The Energy Standards require that each kitchen and bathroom have an exhaust fan. Generally, this will be a dedicated exhaust fan in each room that requires local exhaust. Ventilation systems that exhaust air from multiple rooms using a duct system connected to a single exhaust fan are allowed as long as the minimum local exhaust requirement is met in all rooms served by the system. The standards define kitchens as any room containing cooking appliances. The definition of a bathroom is any room containing a bathtub, shower, spa, or other similar source of moisture. A room containing only a toilet is not required to have an exhaust fan; ASHRAE 62.2 assumes there is an adjacent bathroom with local exhaust.

Building codes may require that fans used for kitchen range hood exhaust ventilation be safety-rated by Underwriters Laboratories Inc. (UL) or some other testing agency for the particular location and/or application. Typically, these requirements address fire safety issues of fans placed within an area defined by a set of lines at 45 degrees F outward and upward from the cooktop. Few bathroom exhaust fans will have this rating, so cannot be used in these locations.

4.3.2.7.1 Demand-Controlled (Intermittent) Local Exhaust

The Energy Standards require that local exhaust fans be designed to be operated by the occupant. This usually means that a wall switch or some other control is accessible and obvious. There is no requirement to specify where the control or switch needs to be located, but bathroom exhaust fan controls are generally located next to the light switch, and kitchen exhaust fan controls are generally integrated into the range hood, mounted on the wall or counter adjacent to the range hood.

Bathrooms can use a variety of exhaust strategies. They can use ceiling-mounted exhaust fans or may use a remotely mounted fan ducted to two or more exhaust grilles. Demand-controlled local exhaust can be integrated with the dwelling unit ventilation system to provide both functions. Kitchens can have range hood exhaust fans, down-draft exhausts, ceiling- or wall-mounted exhaust fans, or pickups for remote-mounted inline exhaust fans. Generally, HVR/ energy recovery ventilator manufacturers do not allow exhaust ducting from the kitchen, because of the heat, moisture, grease, and particulates that should not enter the heat exchange core. Building codes require kitchen exhaust fans to be connected to metal ductwork for fire safety.

4.3.2.7.2 Control and Operation for Intermittent Local Exhaust

The choice of control is left to the designer. It can be a manual switch or automatic control, like an occupancy sensor.
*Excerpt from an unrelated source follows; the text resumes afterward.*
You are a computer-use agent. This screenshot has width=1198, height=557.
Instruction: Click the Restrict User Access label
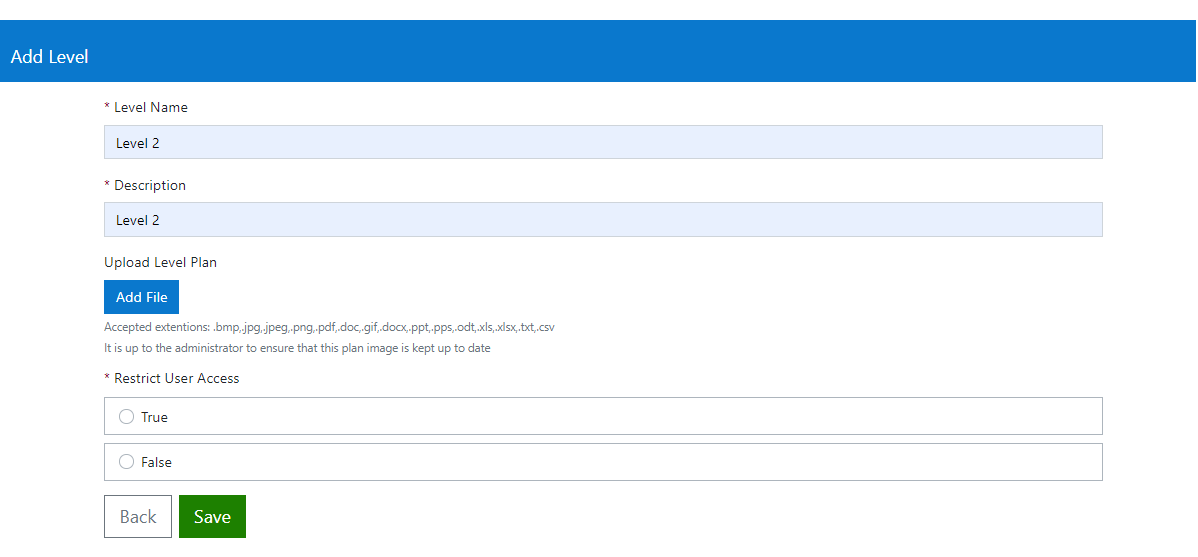point(177,378)
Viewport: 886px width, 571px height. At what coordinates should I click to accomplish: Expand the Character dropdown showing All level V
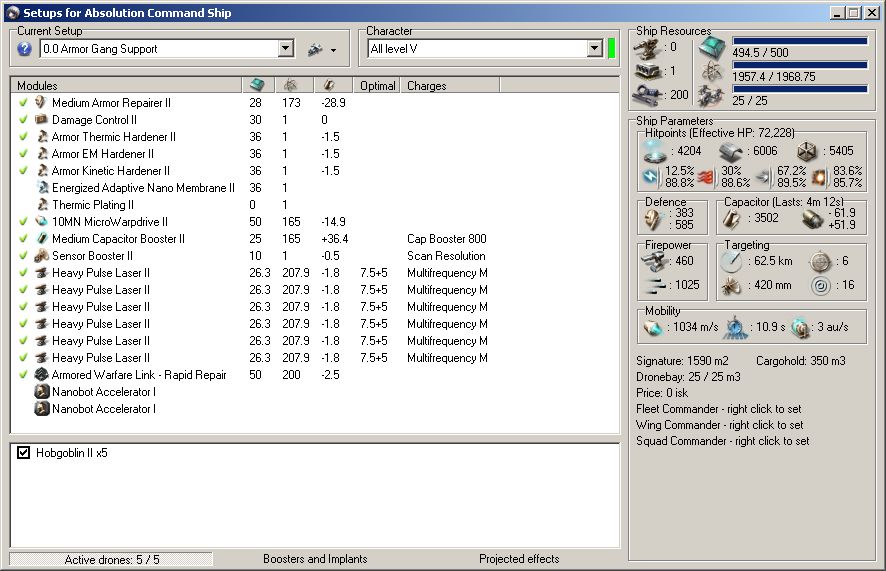594,49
Some exhaust fans have multiple speeds, and some fan controls have a delay-off function that operates the exhaust fan for a set time after the occupant leaves the bathroom. New control strategies continue to come to the market. The only requirement is that there is a control. Title 24, Part 11 may specify additional requirements for the control and operation of intermittent local exhaust.

4.3.2.7.3 Ventilation Rate for Demand-Controlled Local Exhaust

A minimum exhaust airflow of 100 cfm is required for vented kitchen range hoods, and 300 cfm or 5 ACH is required for other kitchen exhaust fans. A minimum exhaust airflow of 50 cfm is required for bathroom fans.
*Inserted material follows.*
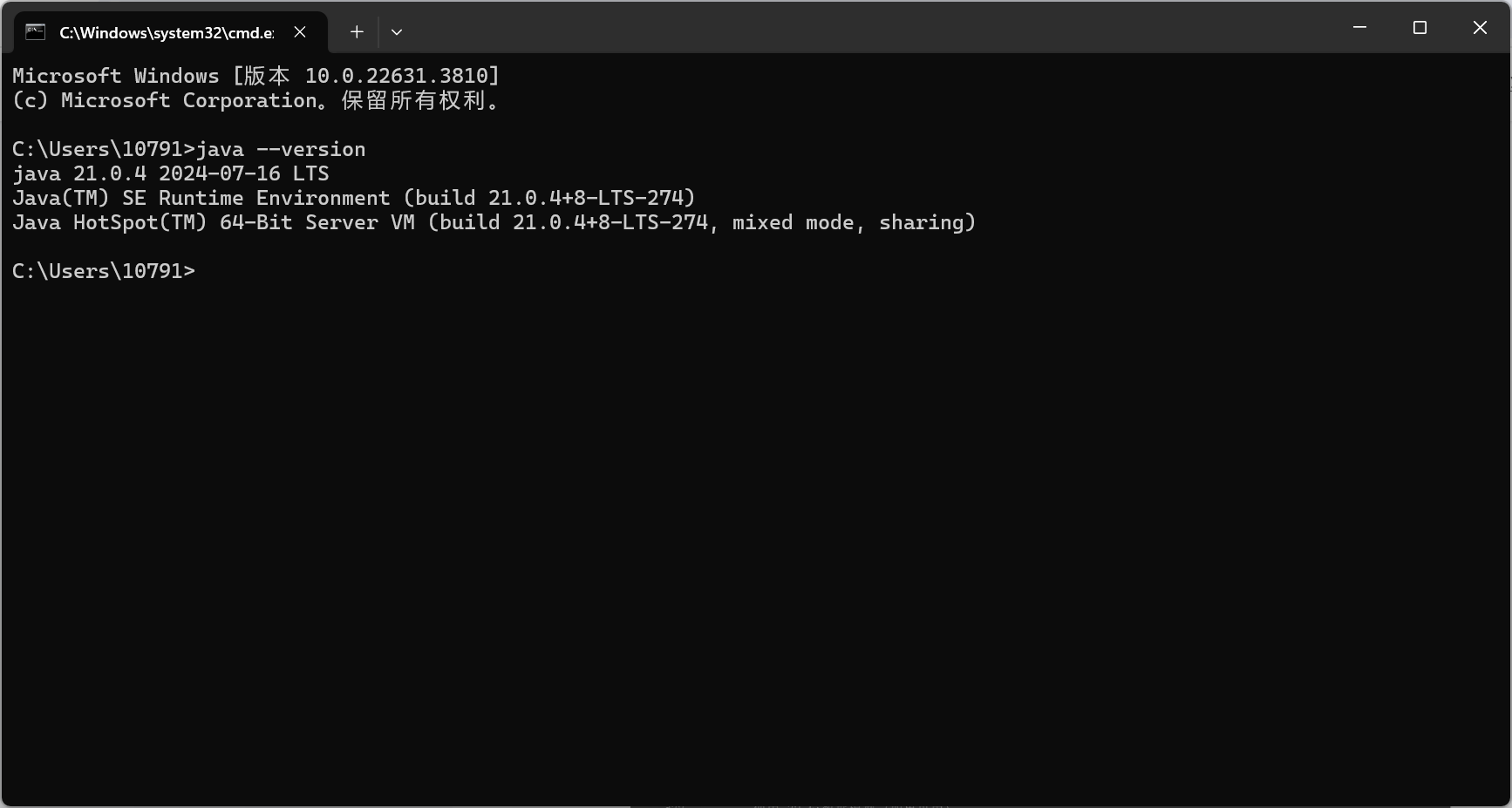1512x808 pixels.
Task: Click the mixed mode, sharing text
Action: click(848, 222)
The 100 cfm requirement for the range hood or microwave/hood combination is the minimum to adequately capture the moisture, particulates, and other products of cooking and/or combustion. In kitchens that are enclosed, the exhaust requirement can also be met with either a ceiling or wall-mounted exhaust fan or with a ducted fan or ducted ventilation system that can provide at least five air changes of the kitchen volume per hour. Recirculating range hoods that do not exhaust pollutants to the outside cannot be used to meet the requirements of ASHRAE Standard 62.2 unless paired with an exhaust system that can provide at least five air changes of the kitchen volume per hour.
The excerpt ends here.